Unité affichée et mobilisation intérieure
Face aux pressions extérieures, les autorités iraniennes ont lancé une campagne de communication massive mettant en avant l’unité nationale. Médias et comptes officiels ont diffusé des messages et visuels homogènes proclamant la loyauté envers le guide suprême et appelant à la mobilisation nocturne des partisans et des formations paramilitaires.
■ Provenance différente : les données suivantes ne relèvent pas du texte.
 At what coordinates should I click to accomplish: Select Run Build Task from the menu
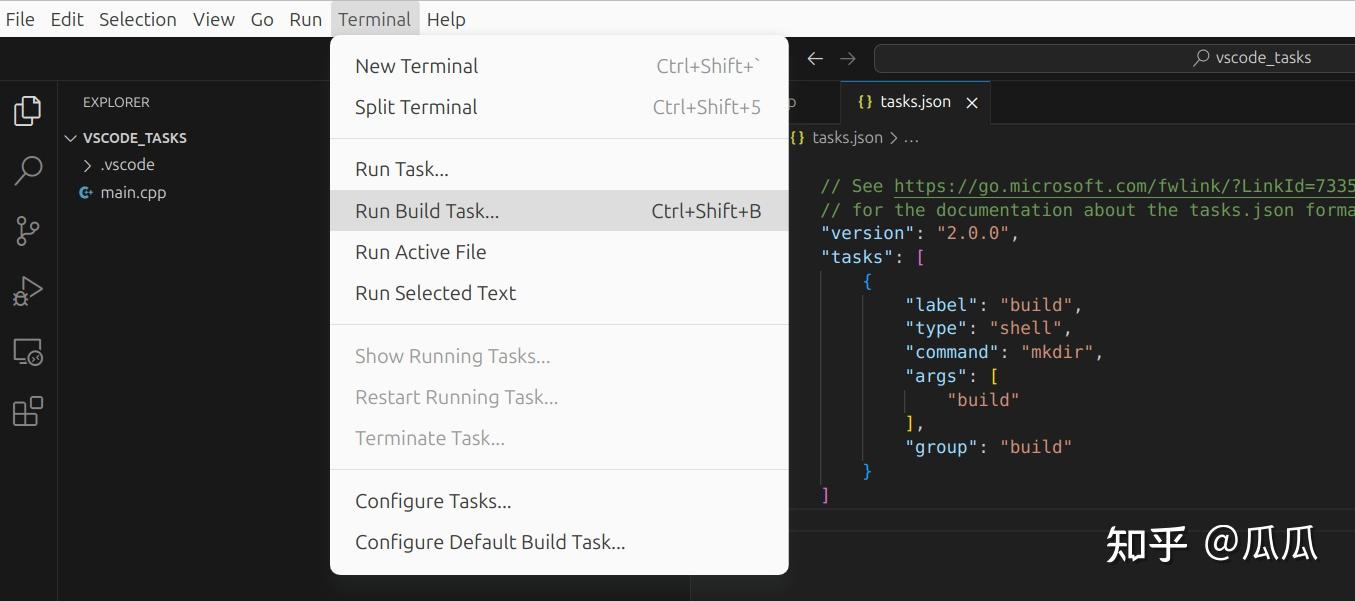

Le pouvoir affirme également qu’une campagne d’inscription populaire a recueilli des millions d’adhésions exprimant la volonté de soutenir l’État, bien que peu d’éléments probants aient été fournis publiquement pour vérifier ces chiffres.
Réponses militaires et contrôle du détroit d’Ormuz
Les forces armées iraniennes ont mis en garde contre toute action américaine dans les eaux du sud du pays, réaffirmant leur capacité à surveiller et maîtriser le détroit d’Ormuz, voie stratégique pour le transport pétrolier. Le quartier général central du Corps des Gardiens de la révolution a averti qu’il infligerait des « dommages plus graves » en cas de nouvelle agression, et a montré publiquement des navires saisis pour illustrer son contrôle maritime. Cette posture s’accompagne d’un renforcement des patrouilles et d’une communication destinée à dissuader toute tentative d’interruption du trafic ou de blocus.
Risques pour les infrastructures civiles et gestion de l’énergie
Le gouvernement a exprimé ses craintes quant aux conséquences d’une intensification des frappes ciblant les infrastructures civiles, en particulier les centrales électriques. Face aux coupures d’Internet quasi totales enregistrées depuis plusieurs semaines et à une économie sous contrainte, les autorités ont appelé la population à réduire la consommation d’énergie et annoncé des mesures pour repérer les usages illégaux d’électricité. Le réseau électrique national et d’autres installations clés — raffinage, pétrochimie, aluminium, ports et aéroports — sont identifiés comme vulnérables, ce qui alimente les préoccupations sur la capacité du pays à maintenir les services essentiels en cas d’escalade.
Justice intérieure et répression des dissidences
Parallèlement aux mobilisations publiques et aux mesures de défense, le système judiciaire a poursuivi des actions répressives envers des personnes arrêtées lors des récentes manifestations nationales. Des peines sévères ont été rendues, y compris des exécutions annoncées pour des individus accusés de violences et de liens avec des services étrangers. Ces décisions renforcent le climat d’intimidation et illustrent la volonté des autorités de neutraliser ce qu’elles qualifient de menaces internes en période de crise.
Le cumul de déclarations belliqueuses, de démonstrations de force et d’appels à l’unité interne place l’Iran dans une trajectoire où la diplomatie reste incertaine et le risque d’escalade élevé. Les autorités iraniennes affirment contrôler à la fois l’espace maritime et la mobilisation nationale, mais la fragilité des infrastructures et la polarisation politique interne laissent planer des risques considérables pour la stabilité régionale et la vie quotidienne des citoyens.